The thermodynamic stability of clustered G duplexes in a DNA duplex is weaker than that of dispersed sequences such as GNGNGN. The clustered G duplexes may have better intrastrand base stacking at the expense of interstrand interaction. A greater tendency of these G-clustered sequences to breathe (as mentioned above) may also make the DNA-DNA component weaker. The majority of the difference between the RNA-DNA and DNA-DNA components is contributed by this DNA-DNA interaction effect rather than the RNA-DNA interaction within zones that contain G clusters.

Relevance of R-loop initiation and elongation zones in vivo.

In light of our inferences here, one might wonder why mammalian switch regions evolved to have G clustering throughout, rather than only at the beginning. R-loop initiation is a stochastic process and is not 100% efficient at the first G cluster. In fact, on linear substrates with four Sγ3 repeats, less than 10% of the molecules are in an R-loop conformation at any one time. Hence, additional G clusters further downstream improve the R-loop formation efficiency overall. Therefore, it is not surprising that the Ig switch regions contain G-clustered repeats throughout their repetitive zone. Mapping of R-loop positions in vivo shows that the initiation point varies considerably (47), a finding consistent with what we see in vitro for partial switch regions (37).

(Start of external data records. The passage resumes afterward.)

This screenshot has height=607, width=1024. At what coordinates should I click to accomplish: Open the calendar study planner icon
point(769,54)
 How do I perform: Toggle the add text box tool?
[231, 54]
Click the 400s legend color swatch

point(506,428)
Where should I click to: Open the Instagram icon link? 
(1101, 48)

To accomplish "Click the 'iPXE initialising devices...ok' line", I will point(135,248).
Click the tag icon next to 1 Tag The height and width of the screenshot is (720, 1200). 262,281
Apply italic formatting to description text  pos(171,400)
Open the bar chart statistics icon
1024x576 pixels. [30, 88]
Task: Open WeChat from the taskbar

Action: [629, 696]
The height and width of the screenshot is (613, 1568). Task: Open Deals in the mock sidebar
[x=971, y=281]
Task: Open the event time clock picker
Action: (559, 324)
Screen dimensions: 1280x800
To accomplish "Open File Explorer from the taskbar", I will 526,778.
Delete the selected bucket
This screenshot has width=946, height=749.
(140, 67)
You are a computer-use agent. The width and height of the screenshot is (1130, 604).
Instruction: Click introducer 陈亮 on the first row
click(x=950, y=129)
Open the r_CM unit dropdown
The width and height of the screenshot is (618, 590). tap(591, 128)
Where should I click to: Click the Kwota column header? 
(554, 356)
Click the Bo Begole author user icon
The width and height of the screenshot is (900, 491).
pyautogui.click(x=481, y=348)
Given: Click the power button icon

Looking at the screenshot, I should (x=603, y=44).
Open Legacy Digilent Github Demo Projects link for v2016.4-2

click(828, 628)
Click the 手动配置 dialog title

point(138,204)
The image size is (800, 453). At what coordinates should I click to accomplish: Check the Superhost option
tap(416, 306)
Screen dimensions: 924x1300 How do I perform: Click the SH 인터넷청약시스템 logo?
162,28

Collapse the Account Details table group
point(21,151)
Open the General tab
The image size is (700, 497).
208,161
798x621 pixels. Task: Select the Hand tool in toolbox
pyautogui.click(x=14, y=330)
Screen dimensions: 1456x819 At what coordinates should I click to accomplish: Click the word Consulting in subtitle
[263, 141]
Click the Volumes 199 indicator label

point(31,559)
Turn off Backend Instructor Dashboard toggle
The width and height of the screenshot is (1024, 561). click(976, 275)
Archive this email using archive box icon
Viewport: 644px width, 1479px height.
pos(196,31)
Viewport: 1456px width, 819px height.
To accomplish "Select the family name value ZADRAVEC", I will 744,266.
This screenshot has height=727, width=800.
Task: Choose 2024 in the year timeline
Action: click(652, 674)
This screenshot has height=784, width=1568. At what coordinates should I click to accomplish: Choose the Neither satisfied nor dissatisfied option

The findings here provide a basis for understanding the R-loop initiation and extension seen upstream of the Igμ switch region in vivo (17). A strong RIZ followed downstream by a very weak REZ may be insufficient to remain stable as an R-loop. An in vivo example of this may be the 50-bp G-clustered (50% G-dense on the nontemplate strand) peak upstream of the Sμ repetitive region. This might be insufficient to initiate stable R-looping in the wild-type allele or an allele that deletes the core Sμ repeats (called ΔSμTR in reference 17) if not for the region downstream of it (REZ), which is G-dense but relatively unclustered. Therefore, the observations here for R-loop initiation and elongation are likely to have predictive value in assessing transcription units for their propensity for R-loop initiation and elongation.